#### Problem description:
Pull out every line of the items that contains the string "part", matching case exactly.

--- Extracted material ---

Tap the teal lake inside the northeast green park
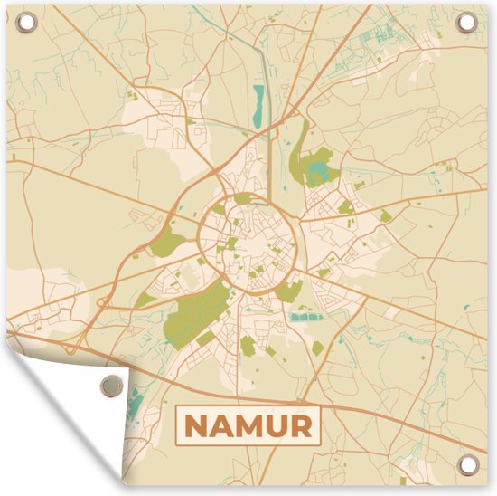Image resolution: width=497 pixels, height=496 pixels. click(x=317, y=169)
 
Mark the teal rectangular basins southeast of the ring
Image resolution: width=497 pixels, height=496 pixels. click(x=307, y=318)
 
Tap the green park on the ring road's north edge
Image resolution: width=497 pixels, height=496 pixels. click(x=243, y=198)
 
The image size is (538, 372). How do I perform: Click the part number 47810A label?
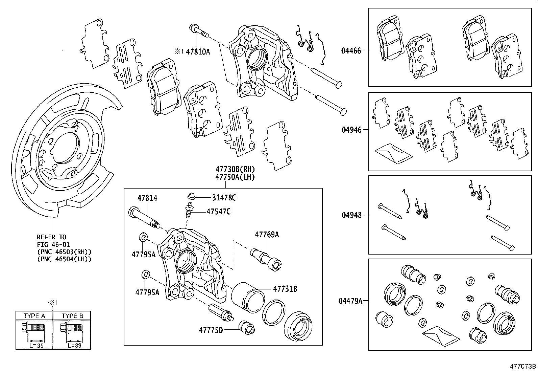(198, 52)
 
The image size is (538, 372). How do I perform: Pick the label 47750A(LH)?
(235, 177)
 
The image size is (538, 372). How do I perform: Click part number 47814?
(147, 198)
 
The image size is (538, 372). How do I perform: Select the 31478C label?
(224, 198)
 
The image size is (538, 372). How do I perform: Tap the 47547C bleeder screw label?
(219, 212)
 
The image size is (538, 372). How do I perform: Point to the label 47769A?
(267, 234)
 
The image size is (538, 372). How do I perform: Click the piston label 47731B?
(285, 289)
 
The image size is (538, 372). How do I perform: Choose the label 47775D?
(211, 330)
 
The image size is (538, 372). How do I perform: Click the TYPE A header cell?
(34, 316)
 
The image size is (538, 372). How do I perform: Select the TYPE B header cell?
(72, 316)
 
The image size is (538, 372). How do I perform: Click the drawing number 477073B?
(523, 366)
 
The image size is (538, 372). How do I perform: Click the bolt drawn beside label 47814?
(144, 217)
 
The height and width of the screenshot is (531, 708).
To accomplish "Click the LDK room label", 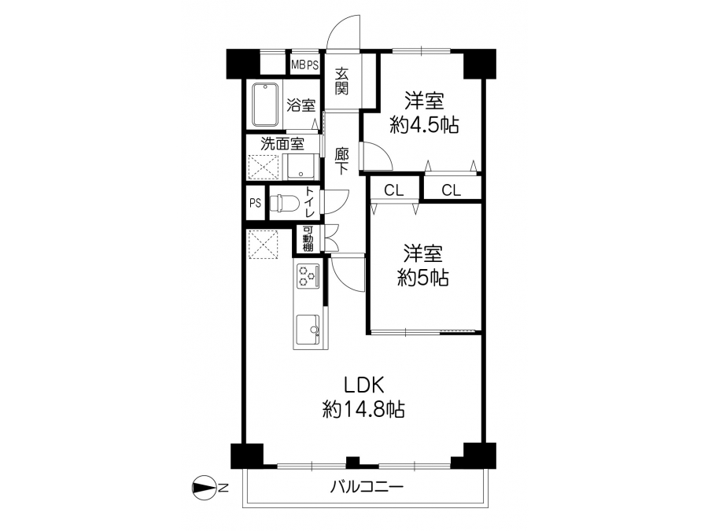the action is point(364,385).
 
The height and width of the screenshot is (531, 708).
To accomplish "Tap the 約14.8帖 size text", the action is point(363,410).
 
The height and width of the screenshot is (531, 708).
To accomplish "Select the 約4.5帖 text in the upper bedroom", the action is point(424,125).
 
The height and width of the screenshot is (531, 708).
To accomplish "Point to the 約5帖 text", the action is point(423,278).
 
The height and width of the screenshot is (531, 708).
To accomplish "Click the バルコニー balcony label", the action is point(366,487).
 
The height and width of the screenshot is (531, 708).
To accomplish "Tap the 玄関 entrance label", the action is point(342,81).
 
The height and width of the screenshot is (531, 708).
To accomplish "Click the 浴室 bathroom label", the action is point(301,105).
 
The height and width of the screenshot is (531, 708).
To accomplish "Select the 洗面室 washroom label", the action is point(282,144).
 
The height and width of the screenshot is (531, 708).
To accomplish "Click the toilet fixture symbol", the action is point(285,203).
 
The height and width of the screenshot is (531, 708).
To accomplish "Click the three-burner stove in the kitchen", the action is point(308,276).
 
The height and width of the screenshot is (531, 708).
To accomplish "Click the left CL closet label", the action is point(394,190).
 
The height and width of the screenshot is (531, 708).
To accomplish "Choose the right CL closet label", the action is point(451,190).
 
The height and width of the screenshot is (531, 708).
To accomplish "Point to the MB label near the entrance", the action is point(298,65).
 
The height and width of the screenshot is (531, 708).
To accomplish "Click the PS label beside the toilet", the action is point(255,203).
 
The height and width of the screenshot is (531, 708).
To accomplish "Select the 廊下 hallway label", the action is point(342,161).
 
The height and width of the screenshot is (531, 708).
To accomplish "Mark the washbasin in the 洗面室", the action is point(301,167).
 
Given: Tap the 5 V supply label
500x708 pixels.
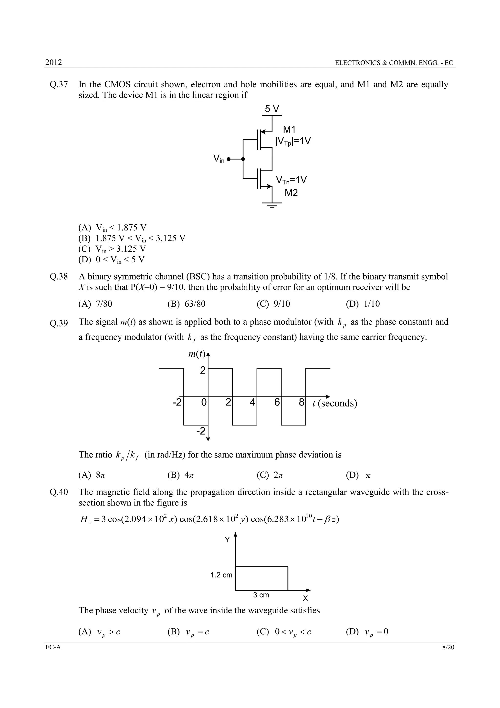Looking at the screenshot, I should pyautogui.click(x=272, y=109).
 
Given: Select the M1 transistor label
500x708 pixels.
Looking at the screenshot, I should pyautogui.click(x=289, y=130).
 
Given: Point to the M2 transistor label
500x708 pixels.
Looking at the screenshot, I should pyautogui.click(x=291, y=193).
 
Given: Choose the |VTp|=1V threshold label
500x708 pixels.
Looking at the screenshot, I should pyautogui.click(x=293, y=142).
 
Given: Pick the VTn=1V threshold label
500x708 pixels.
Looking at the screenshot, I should pyautogui.click(x=291, y=180).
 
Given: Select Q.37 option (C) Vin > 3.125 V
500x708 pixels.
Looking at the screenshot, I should pyautogui.click(x=112, y=249).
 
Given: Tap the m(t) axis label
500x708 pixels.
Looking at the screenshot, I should pyautogui.click(x=197, y=354).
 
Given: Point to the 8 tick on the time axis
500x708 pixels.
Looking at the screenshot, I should pyautogui.click(x=302, y=402).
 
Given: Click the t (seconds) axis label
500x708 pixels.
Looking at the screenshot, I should pyautogui.click(x=334, y=403).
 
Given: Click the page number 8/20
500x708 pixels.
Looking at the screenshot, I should pyautogui.click(x=448, y=647).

---

#### Response:
The image size is (538, 372). How do I perform: Click the part number 47810A label?
The image size is (538, 372). How do I perform: Click part number 47814?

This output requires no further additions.